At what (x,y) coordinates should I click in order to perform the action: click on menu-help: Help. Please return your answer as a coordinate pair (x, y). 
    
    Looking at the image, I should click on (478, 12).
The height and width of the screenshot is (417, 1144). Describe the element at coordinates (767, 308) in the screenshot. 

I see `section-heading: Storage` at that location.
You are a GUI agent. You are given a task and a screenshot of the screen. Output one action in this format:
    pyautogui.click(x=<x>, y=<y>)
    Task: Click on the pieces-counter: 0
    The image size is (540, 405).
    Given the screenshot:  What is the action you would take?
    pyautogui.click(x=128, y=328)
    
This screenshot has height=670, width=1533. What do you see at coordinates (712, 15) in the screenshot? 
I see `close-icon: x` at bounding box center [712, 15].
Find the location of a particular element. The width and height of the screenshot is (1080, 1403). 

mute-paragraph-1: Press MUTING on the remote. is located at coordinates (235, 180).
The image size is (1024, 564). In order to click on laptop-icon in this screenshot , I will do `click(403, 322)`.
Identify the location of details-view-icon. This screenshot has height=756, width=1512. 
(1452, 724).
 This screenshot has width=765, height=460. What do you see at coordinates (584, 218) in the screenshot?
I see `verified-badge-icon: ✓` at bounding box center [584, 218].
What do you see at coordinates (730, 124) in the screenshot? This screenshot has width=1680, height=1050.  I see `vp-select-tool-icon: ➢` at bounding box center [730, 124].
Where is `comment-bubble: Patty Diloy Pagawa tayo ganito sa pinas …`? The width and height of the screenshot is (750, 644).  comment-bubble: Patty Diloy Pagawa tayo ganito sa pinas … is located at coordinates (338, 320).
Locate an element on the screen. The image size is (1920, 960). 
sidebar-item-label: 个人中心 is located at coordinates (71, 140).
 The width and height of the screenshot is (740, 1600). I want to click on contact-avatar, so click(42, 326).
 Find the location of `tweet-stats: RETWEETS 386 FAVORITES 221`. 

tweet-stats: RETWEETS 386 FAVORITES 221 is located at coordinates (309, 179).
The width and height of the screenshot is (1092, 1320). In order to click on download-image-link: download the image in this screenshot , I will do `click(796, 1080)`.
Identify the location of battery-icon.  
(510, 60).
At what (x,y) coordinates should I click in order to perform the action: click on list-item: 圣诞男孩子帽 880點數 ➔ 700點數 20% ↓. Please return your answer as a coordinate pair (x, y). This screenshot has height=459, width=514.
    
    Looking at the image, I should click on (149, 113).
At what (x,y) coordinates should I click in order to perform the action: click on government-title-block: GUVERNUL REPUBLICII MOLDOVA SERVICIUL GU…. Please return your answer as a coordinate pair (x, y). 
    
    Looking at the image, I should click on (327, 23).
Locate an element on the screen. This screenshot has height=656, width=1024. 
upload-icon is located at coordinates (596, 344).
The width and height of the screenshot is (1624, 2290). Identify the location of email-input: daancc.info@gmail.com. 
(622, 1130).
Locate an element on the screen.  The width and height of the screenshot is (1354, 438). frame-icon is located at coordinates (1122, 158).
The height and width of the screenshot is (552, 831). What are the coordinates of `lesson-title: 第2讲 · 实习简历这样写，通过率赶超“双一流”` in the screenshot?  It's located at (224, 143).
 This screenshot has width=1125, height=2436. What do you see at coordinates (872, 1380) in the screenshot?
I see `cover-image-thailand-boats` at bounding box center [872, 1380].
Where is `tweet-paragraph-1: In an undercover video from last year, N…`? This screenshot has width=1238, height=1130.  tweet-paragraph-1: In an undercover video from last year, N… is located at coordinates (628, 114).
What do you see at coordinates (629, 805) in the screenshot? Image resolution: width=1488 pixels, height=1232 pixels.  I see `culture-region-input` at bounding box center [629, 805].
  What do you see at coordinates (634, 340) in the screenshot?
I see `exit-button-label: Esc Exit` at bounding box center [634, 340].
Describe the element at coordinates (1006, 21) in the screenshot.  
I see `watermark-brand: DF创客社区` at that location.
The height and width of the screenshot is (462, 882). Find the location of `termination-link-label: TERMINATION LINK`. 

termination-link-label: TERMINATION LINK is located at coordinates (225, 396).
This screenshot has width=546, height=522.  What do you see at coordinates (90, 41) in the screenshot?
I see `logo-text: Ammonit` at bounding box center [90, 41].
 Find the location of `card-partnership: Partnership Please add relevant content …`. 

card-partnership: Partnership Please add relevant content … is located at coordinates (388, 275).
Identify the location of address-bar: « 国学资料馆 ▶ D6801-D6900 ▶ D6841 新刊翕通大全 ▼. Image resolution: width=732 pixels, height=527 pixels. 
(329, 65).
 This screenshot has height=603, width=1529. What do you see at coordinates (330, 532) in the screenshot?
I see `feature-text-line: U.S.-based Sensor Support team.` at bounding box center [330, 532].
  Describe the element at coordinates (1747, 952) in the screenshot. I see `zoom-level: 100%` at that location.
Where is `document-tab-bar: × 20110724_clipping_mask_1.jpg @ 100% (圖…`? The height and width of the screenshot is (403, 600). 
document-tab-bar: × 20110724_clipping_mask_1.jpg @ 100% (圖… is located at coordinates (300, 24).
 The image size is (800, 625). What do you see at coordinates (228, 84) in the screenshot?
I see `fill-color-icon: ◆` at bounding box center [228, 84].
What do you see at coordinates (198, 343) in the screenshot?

- [Request] Please write out the records again, swapping each "Identify the location of" for "Give the location of" and keeping everything else the same.

- [Exercise answer]
At what (x,y) coordinates should I click in order to perform the action: click on menu-help: Help. Please return your answer as a coordinate pair (x, y). 
    
    Looking at the image, I should click on (478, 12).
The height and width of the screenshot is (417, 1144). Describe the element at coordinates (767, 308) in the screenshot. 

I see `section-heading: Storage` at that location.
You are a GUI agent. You are given a task and a screenshot of the screen. Output one action in this format:
    pyautogui.click(x=<x>, y=<y>)
    Task: Click on the pieces-counter: 0
    The image size is (540, 405).
    Given the screenshot:  What is the action you would take?
    pyautogui.click(x=128, y=328)
    
This screenshot has height=670, width=1533. What do you see at coordinates (712, 15) in the screenshot? 
I see `close-icon: x` at bounding box center [712, 15].
Find the location of a particular element. The width and height of the screenshot is (1080, 1403). 

mute-paragraph-1: Press MUTING on the remote. is located at coordinates (235, 180).
The image size is (1024, 564). In order to click on laptop-icon in this screenshot , I will do `click(403, 322)`.
Give the location of details-view-icon. This screenshot has height=756, width=1512. 
(1452, 724).
 This screenshot has width=765, height=460. What do you see at coordinates (584, 218) in the screenshot?
I see `verified-badge-icon: ✓` at bounding box center [584, 218].
What do you see at coordinates (730, 124) in the screenshot? This screenshot has width=1680, height=1050.  I see `vp-select-tool-icon: ➢` at bounding box center [730, 124].
Where is `comment-bubble: Patty Diloy Pagawa tayo ganito sa pinas …`? The width and height of the screenshot is (750, 644).  comment-bubble: Patty Diloy Pagawa tayo ganito sa pinas … is located at coordinates (338, 320).
Locate an element on the screen. The image size is (1920, 960). 
sidebar-item-label: 个人中心 is located at coordinates (71, 140).
 The width and height of the screenshot is (740, 1600). I want to click on contact-avatar, so click(42, 326).
 Find the location of `tweet-stats: RETWEETS 386 FAVORITES 221`. 

tweet-stats: RETWEETS 386 FAVORITES 221 is located at coordinates (309, 179).
The width and height of the screenshot is (1092, 1320). In order to click on download-image-link: download the image in this screenshot , I will do `click(796, 1080)`.
Give the location of battery-icon.  
(510, 60).
At what (x,y) coordinates should I click in order to perform the action: click on list-item: 圣诞男孩子帽 880點數 ➔ 700點數 20% ↓. Please return your answer as a coordinate pair (x, y). This screenshot has height=459, width=514.
    
    Looking at the image, I should click on (149, 113).
At what (x,y) coordinates should I click in order to perform the action: click on government-title-block: GUVERNUL REPUBLICII MOLDOVA SERVICIUL GU…. Please return your answer as a coordinate pair (x, y). 
    
    Looking at the image, I should click on (327, 23).
Locate an element on the screen. This screenshot has height=656, width=1024. 
upload-icon is located at coordinates (596, 344).
The width and height of the screenshot is (1624, 2290). Give the location of email-input: daancc.info@gmail.com. 
(622, 1130).
Locate an element on the screen.  The width and height of the screenshot is (1354, 438). frame-icon is located at coordinates (1122, 158).
The height and width of the screenshot is (552, 831). What are the coordinates of `lesson-title: 第2讲 · 实习简历这样写，通过率赶超“双一流”` in the screenshot?  It's located at (224, 143).
 This screenshot has width=1125, height=2436. What do you see at coordinates (872, 1380) in the screenshot?
I see `cover-image-thailand-boats` at bounding box center [872, 1380].
Where is `tweet-paragraph-1: In an undercover video from last year, N…`? This screenshot has width=1238, height=1130.  tweet-paragraph-1: In an undercover video from last year, N… is located at coordinates (628, 114).
What do you see at coordinates (629, 805) in the screenshot? Image resolution: width=1488 pixels, height=1232 pixels.  I see `culture-region-input` at bounding box center [629, 805].
  What do you see at coordinates (634, 340) in the screenshot?
I see `exit-button-label: Esc Exit` at bounding box center [634, 340].
Describe the element at coordinates (1006, 21) in the screenshot.  
I see `watermark-brand: DF创客社区` at that location.
The height and width of the screenshot is (462, 882). Find the location of `termination-link-label: TERMINATION LINK`. 

termination-link-label: TERMINATION LINK is located at coordinates (225, 396).
This screenshot has width=546, height=522.  What do you see at coordinates (90, 41) in the screenshot?
I see `logo-text: Ammonit` at bounding box center [90, 41].
 Find the location of `card-partnership: Partnership Please add relevant content …`. 

card-partnership: Partnership Please add relevant content … is located at coordinates (388, 275).
Give the location of address-bar: « 国学资料馆 ▶ D6801-D6900 ▶ D6841 新刊翕通大全 ▼. Image resolution: width=732 pixels, height=527 pixels. 
(329, 65).
 This screenshot has height=603, width=1529. What do you see at coordinates (330, 532) in the screenshot?
I see `feature-text-line: U.S.-based Sensor Support team.` at bounding box center [330, 532].
  Describe the element at coordinates (1747, 952) in the screenshot. I see `zoom-level: 100%` at that location.
Where is `document-tab-bar: × 20110724_clipping_mask_1.jpg @ 100% (圖…`? The height and width of the screenshot is (403, 600). 
document-tab-bar: × 20110724_clipping_mask_1.jpg @ 100% (圖… is located at coordinates (300, 24).
 The image size is (800, 625). What do you see at coordinates (228, 84) in the screenshot?
I see `fill-color-icon: ◆` at bounding box center [228, 84].
What do you see at coordinates (198, 343) in the screenshot?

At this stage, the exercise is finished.